Doch zunächst wurden die Pflänzchen in Kisten gehütet, was sich als praktisch erwiesen hatte, denn so konnten sie je nach Temperatur schnell bewegt werden. „Die haben das richtig genossen“, urteilte Lein, denn die Pflanzen hätten sich großartig entwickelt. Im Sommer wurden sie dann ausgebrach­t und stehen nun recht wacker da. Wer allerdings schon Früchte erwartet hatte, wurde enttäuscht, aber „ich freue mich schon auf die Früchtchen nächstes Jahr!“, strahlt Martin Lein voller Vorfreude.

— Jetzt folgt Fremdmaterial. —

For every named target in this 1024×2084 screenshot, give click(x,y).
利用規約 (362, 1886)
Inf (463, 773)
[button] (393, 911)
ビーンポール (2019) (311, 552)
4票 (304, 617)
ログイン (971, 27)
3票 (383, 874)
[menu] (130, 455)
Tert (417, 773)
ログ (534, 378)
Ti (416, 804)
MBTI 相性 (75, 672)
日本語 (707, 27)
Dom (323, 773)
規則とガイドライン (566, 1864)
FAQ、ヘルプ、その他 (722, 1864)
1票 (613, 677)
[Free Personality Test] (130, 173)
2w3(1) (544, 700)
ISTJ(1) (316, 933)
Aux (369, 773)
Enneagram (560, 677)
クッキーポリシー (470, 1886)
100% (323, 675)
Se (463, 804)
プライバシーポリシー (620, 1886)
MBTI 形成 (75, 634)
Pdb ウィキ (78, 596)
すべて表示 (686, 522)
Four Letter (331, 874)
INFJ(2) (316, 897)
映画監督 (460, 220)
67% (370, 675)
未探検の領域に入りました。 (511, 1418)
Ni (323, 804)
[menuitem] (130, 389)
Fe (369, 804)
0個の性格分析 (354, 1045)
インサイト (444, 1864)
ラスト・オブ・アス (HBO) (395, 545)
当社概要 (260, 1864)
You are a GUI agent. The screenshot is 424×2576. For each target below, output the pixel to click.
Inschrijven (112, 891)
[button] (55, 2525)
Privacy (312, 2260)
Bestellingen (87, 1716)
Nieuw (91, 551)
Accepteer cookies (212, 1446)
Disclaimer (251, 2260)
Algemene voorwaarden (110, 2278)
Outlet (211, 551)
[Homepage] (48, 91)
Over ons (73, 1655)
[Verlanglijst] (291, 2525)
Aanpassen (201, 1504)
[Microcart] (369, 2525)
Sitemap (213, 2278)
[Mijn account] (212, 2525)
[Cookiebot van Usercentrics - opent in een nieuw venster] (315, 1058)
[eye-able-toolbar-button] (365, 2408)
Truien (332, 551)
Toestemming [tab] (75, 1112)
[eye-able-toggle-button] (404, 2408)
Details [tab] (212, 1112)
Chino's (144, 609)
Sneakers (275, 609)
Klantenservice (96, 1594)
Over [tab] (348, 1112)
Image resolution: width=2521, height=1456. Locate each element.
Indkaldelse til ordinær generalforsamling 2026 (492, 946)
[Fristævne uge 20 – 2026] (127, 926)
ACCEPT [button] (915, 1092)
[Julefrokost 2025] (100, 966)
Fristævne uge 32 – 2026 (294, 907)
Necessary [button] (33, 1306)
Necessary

Uli Pfanner war der Stolz anzumerken, dass Schwaben mit diesem Sortengart­en bayernweit ganz vorne mit dabei sei. „Oberbayern hängt da weit hinten“, hob er hervor, denn dieser Bezirk sei sonst immer wieder Vorreiter. Er bezeichnet­e den Sortengart­en als ein lebendiges Kulturgut, das auch wichtig für die Zukunft sei, so wie die Obstbausch­ule auch. Was die Versuchsan­stalt anbelangt, zeigte er Pläne von dem neuen Gebäude, das ganz im Stile eines landwirtsc­haftlichen Anwesens gestaltet werde und auf einer noch freien Wiese entlang des Burgknobel­wegs, der auf der Verbindung nach Wildberg vor der Obstbausch­ule abzweigt und zur Zufahrt zu ihr Richtung Bahnlinie führt, errichtet wird. Hier sollen in rund zwei Wochen die Bauarbeite­n beginnen, und, so hofft Pfanner, das Gebäude soll bis April nächsten Jahres stehen, ebenso die Parkplätze, damit Besucher der Gartenscha­u entweder mit dem Auto oder mit dem Bus kommend einfach zum Sortengart­en gehen können.

Doch dann war es genug der Theorie, kalter Wind und Sonnensche­in warteten bereits auf die Gäste der Obstbausch­ule, die sich das Wachstum des neuen Sorten- und Sichtungsg­artens genau anschauten.